This evening Sarah will be baptized. The Vigil readings give us the opportunity to explore how Baptism’s roots   go far beyond Jesus all the way back to creation.  The place we’ll start is Paul; he tells us we are baptized into Christ’s death, not a real comforting thought. Paul’s reasoning is simple:    when we die because we are connected to Jesus death by baptism, by baptism we are connected to Jesus’ resurrection, and we will as Paul writes: walk in newness of life.  It’s a story captured in a baptismal liturgy of a remote people whose fonts look like small water-filled coffins; and whose children are plunged into them as the priest shouts:  “I kill you,” and who witness their children are raised high as the priest proclaims:  “and raise you in Christ!” It’s dramatic;  almost as dramatic as the connection baptism has with all of scripture. So, off we go, and plunge into the darkness of chaos.

And that what it was, all darkness and chaos, but also the lack of reason the lack of relationship the lack of love. The first thing God does is to show up, ruach – wind, spirit, or breath; and then God sings, harmonics of love burst forth first in light, not illumination, but presence a declaration I am here! And then there was all sorts of stuff, including the light of illumination, by which we see the world, and by which we perceive truth.

On the very last day we are created. Two bits are critical. One is that we are created in the image of God; that doesn’t mean we look like God; it means we bear, or carry, God’s image into the world. Imago Dei Signifier, it’s not as poetic as I’d hope, but you get the point.  Second: God makes us male and female in God’s image. I, she, we, are all forged as Imago Dei Signifier; none more so than any other, for sum of us all is less than a mere passing of infinite love.

The last thing God does is to call us to vocation. We are to:  fill the earth and subdue it; and have dominion over … over every living thing… Remember this is an agricultural vocation, tilling the earth. To subdue and dominate is to bring forth earth’s bounty. This is a calling to be stewards, the care takers of every living thing.

EXERCISE INSTRUCTIONS
1. In the baptism sermon, what does the priest of the remote people shout as children are plunged into the font?
2. Copy out the baptism sermon from "The last thing" down to "every living thing.", with no changes.
The listing that comes after the baptism sermon is separate material.

SUPPLIED INFORMATION
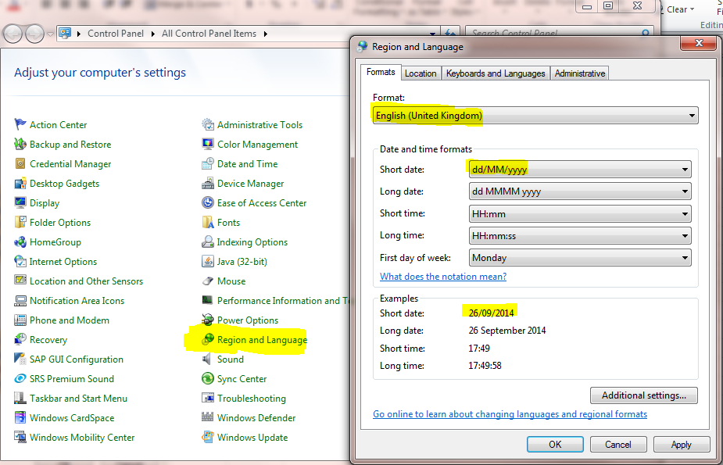
Task: Click the Java (32-bit) icon
Action: pos(208,262)
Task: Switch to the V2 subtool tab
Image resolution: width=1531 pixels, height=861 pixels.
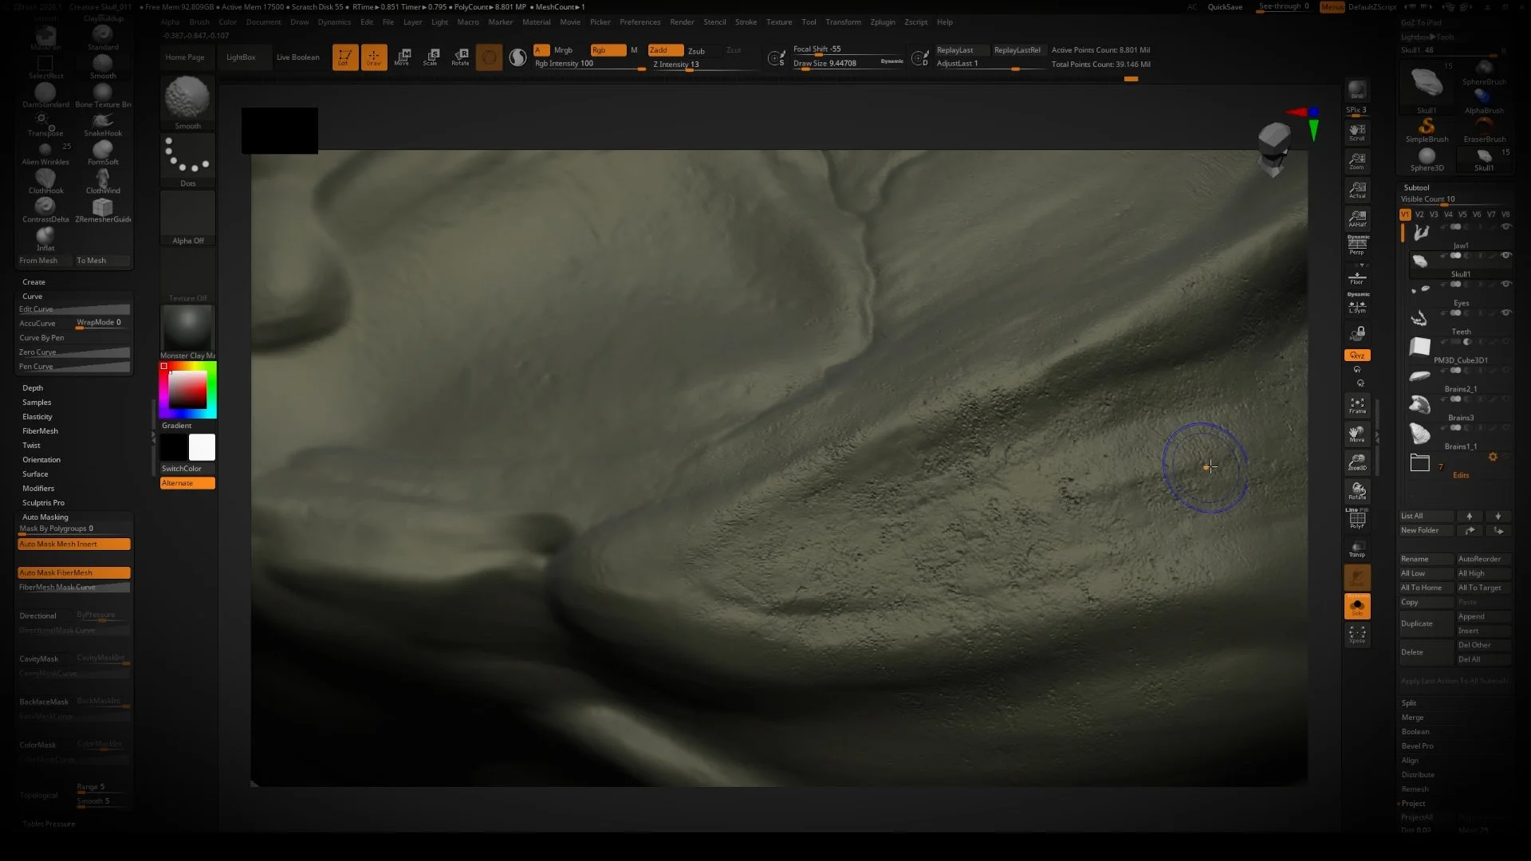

COMPLETED EXERCISE
1. "I kill you."

2.
The last thing God does is to call us to vocation. We are to:  fill the earth and subdue it; and have dominion over … over every living thing… Remember this is an agricultural vocation, tilling the earth. To subdue and dominate is to bring forth earth’s bounty. This is a calling to be stewards, the care takers of every living thing.